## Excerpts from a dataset
■ ■ ■
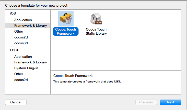Click Next to continue
The width and height of the screenshot is (187, 110).
click(170, 102)
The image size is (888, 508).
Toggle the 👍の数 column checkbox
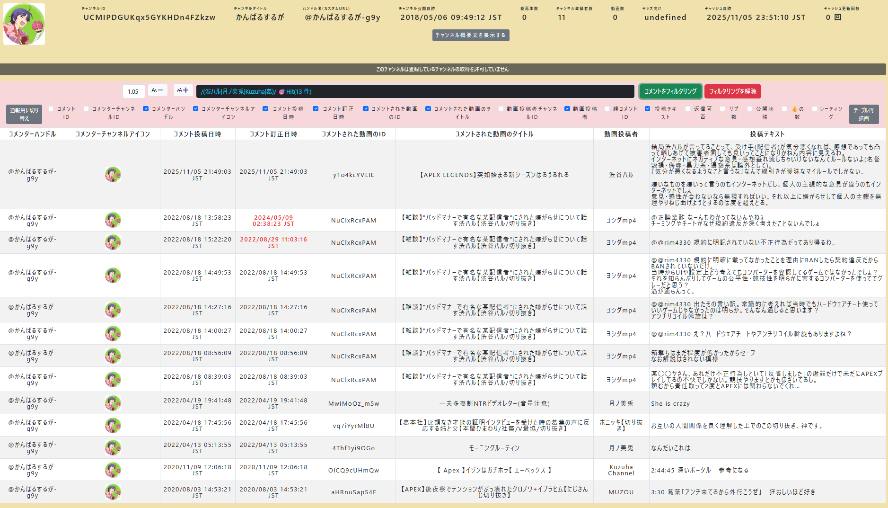coord(784,109)
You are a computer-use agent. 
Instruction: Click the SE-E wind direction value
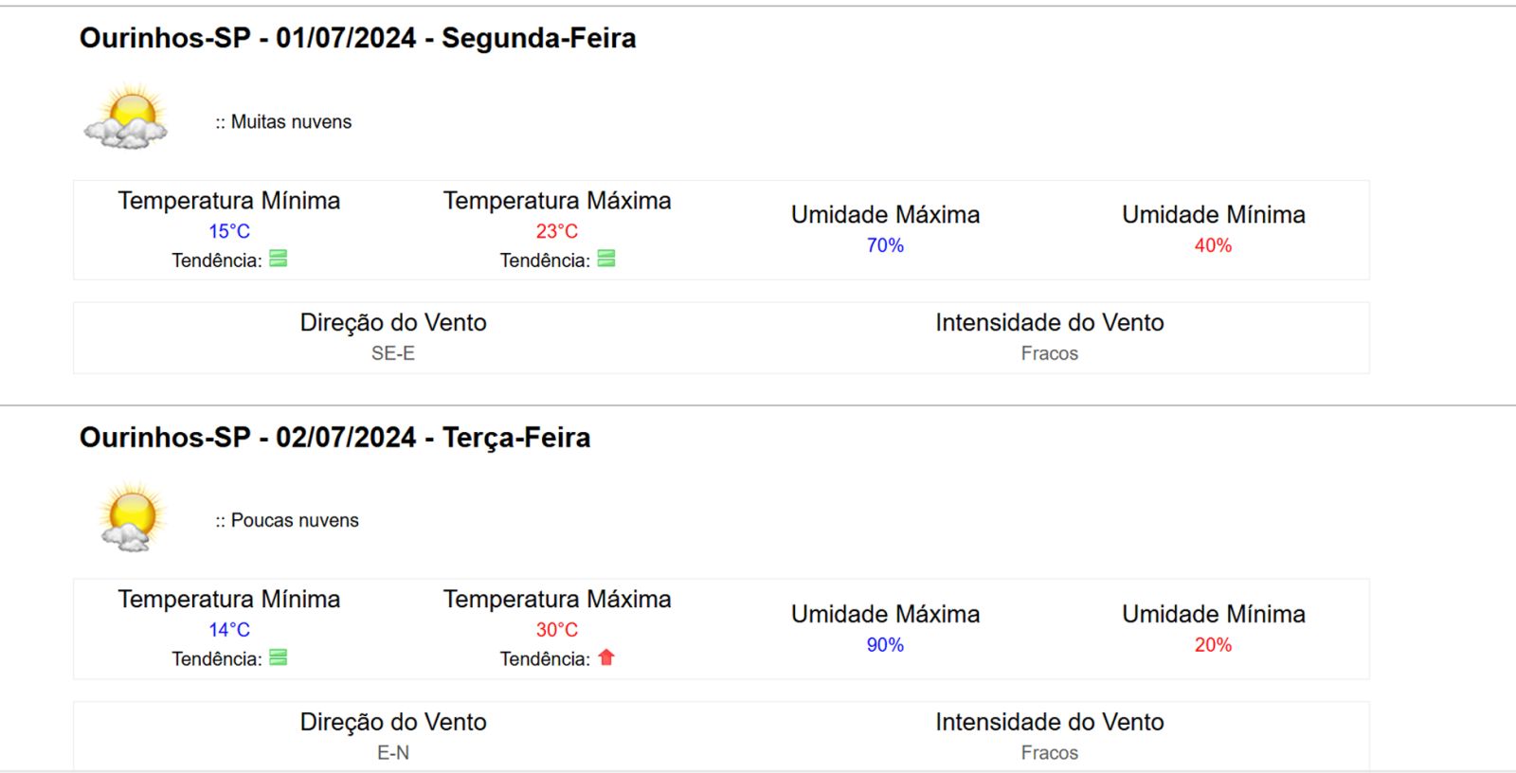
■ ■ ■
Omit all pictures, and repeat exactly the lines from the line containing "You are a computer-use agent." through the end of the data.

## Answer for this exercise
You are a computer-use agent. 
Instruction: Click the SE-E wind direction value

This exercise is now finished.